The problem => Copy out word for word the stretch of items below, from the very beginning through the line containing "center [386, 470].".

Supplied data =>
§ §

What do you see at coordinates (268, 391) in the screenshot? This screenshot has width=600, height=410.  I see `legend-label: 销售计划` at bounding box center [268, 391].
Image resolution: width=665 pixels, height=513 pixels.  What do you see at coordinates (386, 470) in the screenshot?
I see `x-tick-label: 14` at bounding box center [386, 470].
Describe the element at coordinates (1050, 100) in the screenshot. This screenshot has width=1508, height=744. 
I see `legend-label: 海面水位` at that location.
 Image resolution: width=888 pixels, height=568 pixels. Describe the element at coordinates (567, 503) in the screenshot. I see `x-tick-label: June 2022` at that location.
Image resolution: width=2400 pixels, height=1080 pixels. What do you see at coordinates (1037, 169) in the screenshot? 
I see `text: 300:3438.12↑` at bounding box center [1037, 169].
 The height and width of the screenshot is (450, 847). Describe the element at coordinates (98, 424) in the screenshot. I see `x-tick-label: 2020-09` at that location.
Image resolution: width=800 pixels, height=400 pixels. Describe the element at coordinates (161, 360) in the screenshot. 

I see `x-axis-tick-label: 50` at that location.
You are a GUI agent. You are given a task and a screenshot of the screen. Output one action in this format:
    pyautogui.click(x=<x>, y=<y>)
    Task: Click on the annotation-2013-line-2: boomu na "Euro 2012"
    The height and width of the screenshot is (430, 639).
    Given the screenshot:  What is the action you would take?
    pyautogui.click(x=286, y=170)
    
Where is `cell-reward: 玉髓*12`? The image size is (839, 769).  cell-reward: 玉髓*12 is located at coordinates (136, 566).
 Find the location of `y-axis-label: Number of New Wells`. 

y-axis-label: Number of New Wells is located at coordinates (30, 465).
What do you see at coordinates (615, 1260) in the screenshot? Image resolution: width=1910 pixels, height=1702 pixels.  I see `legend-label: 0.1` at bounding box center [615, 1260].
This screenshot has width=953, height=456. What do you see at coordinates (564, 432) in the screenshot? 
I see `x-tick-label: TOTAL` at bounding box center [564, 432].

§ §

Output =>
What do you see at coordinates (268, 391) in the screenshot? This screenshot has width=600, height=410.  I see `legend-label: 销售计划` at bounding box center [268, 391].
Image resolution: width=665 pixels, height=513 pixels.  What do you see at coordinates (386, 470) in the screenshot?
I see `x-tick-label: 14` at bounding box center [386, 470].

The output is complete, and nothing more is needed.